‹ Het zingen van liederenEr zijn weer amandelen ›
De haat-liefde verhouding tussen Christenen en Joden
Gepubliceerd op 12-09-2011

In de Jerusalem Post zag ik twee opinie-artikelen staan over hoe Joden (moeten) denken over de christenen, nl Choose your friends wisely en  What Jews should know about Christians. Beide artikelen zijn belangrijk omdat ze proberen vanuit een Joodse/Israëlische visie een antwoord te geven op de verhouding van Joden/Israël en de christenen.

Natuurlijk zijn de artikelen gebaseerd op de uitingen van Glenn Beck en Pat Robertson en in mindere mate op hedendaagse personen die vanuit de Joodse visie geassocieerd worden met het christendom zoals Anders Breivik en Geert Wilders. We moeten dan ook voorzichtig zijn wat we bedoelen met deze haat-liefde verhouding tussen christenen en Joden, want enerzijds zijn er tegenwoordig veel pro-Israël mensen die absoluut geen christen zijn, terwijl anderzijds er ook Israëliërs zijn die volkomen seculier (niet gelovig) zijn. Daarnaast als we deze artikelen lezen, dan merken we de gerechtvaardigde angst gebaseerd op het feit dat de afgelopen 2000 jaar mensen namens het christendom de Joden hebben vervolgd. Ook moeten we beseffen dat in veel kerken decennia, zoniet eeuwen lang, het dogma is geleerd dat de christenen het nieuwe verbondsvolk van God is geworden door Christus en dat de Joden hebben afgedaan. Tot slot moeten we bedenken dat door de heroprichting van de staat Israël de verhouding van Christenen ten opzichte van de Joden enorm is gepolitiseerd.
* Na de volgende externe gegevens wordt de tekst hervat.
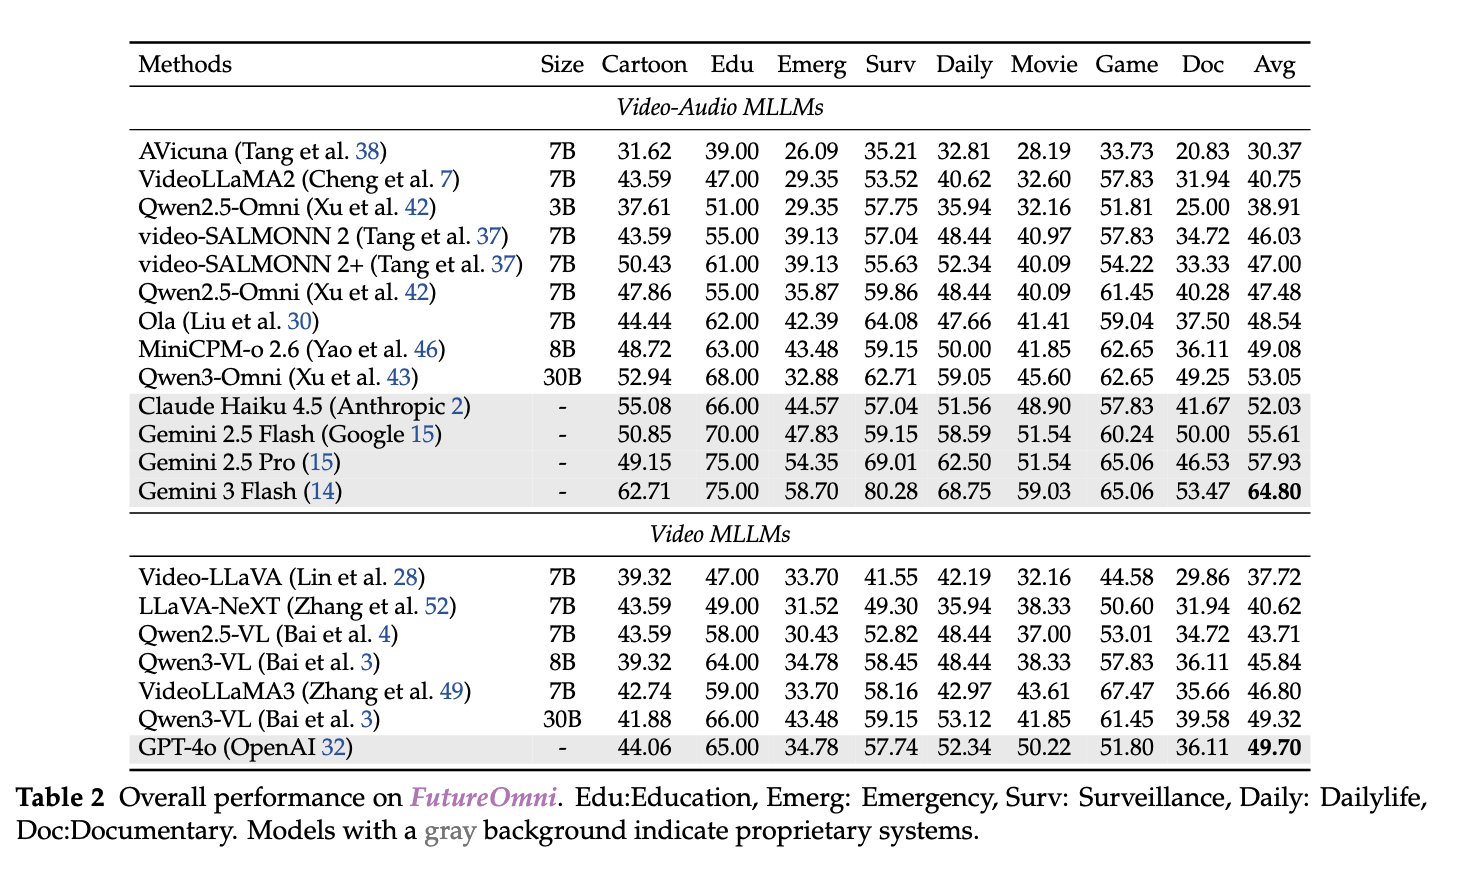Follow citation 46 for MiniCPM-o 2.6
Image resolution: width=1458 pixels, height=884 pixels.
[x=425, y=349]
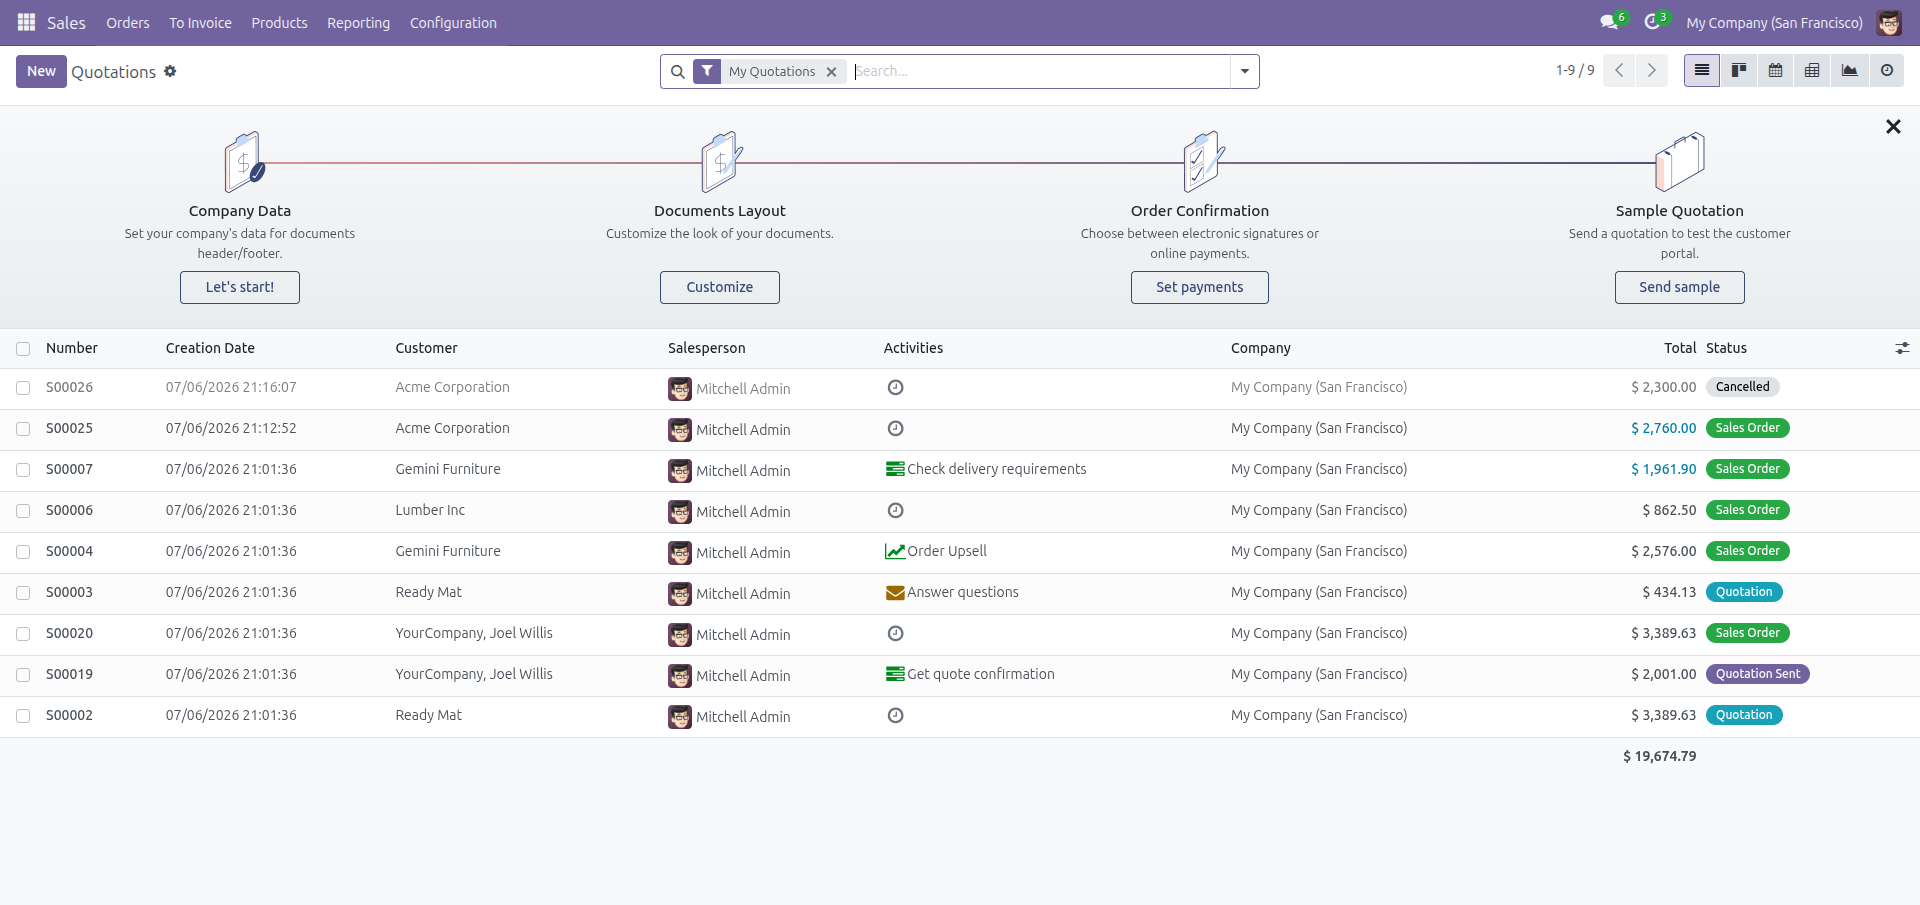Remove the My Quotations filter
Image resolution: width=1920 pixels, height=905 pixels.
click(831, 72)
Door al deze zaken is de relatie tussen christenen en Joden, hoe warm die ook soms mag lijken, enorm broos. De vraag die ik me dan ook stelde na het lezen van deze twee artikelen is hoe onze houding als christenen naar de Joden moet zijn. Want met veel bombarie naar de Joden en Israël toegaan, daarbij het verleden vergetend, zal meer kapot maken in onze relatie dan helen. We moeten dan ook als eerste kijken naar onze wortels en als het goed is, zijn deze wortels gebaseerd op het Woord van God, de Bijbel, welke bestaat uit een Nieuw en een Oud Testament. In het Oude Testament lezen we hoe God een verbond sluit met Abraham, Izak en Jakob en dat uit hun de Joden voortkomen met wie God later ten tijde van Mozes nogmaals een eeuwig verbond sluit. Dit is iets wat we niet kunnen negeren. Gaan we in het Nieuwe Testament lezen, dan valt al in de Evangeliën op dat Christus zich in eerste instantie richt op de Joden en daarna op de rest van de wereld. Iets verder in Handelingen zien we dat de eerste volgelingen van Christus nog gewoon samenkomen in de tempel (Hand. 2:46), pas bij Paulus zien we dat ook niet-Joden actief worden benaderd met het christelijke geloof, waarbij opvalt dat tijdens deze reizen in eerste instantie steeds in de lokale synagogen wordt gepreekt. In de brief van de Romeinen (11:17-24) lezen we dat wij heidenen geënt zijn op het Jodendom en in de Efeze-brief lezen we dat de heidenen delen door Christus Jezus ook in de erfenis, maken deel uit van hetzelfde lichaam en hebben ook deel aan de belofte, op grond van het evangelie (Ef. 3:6).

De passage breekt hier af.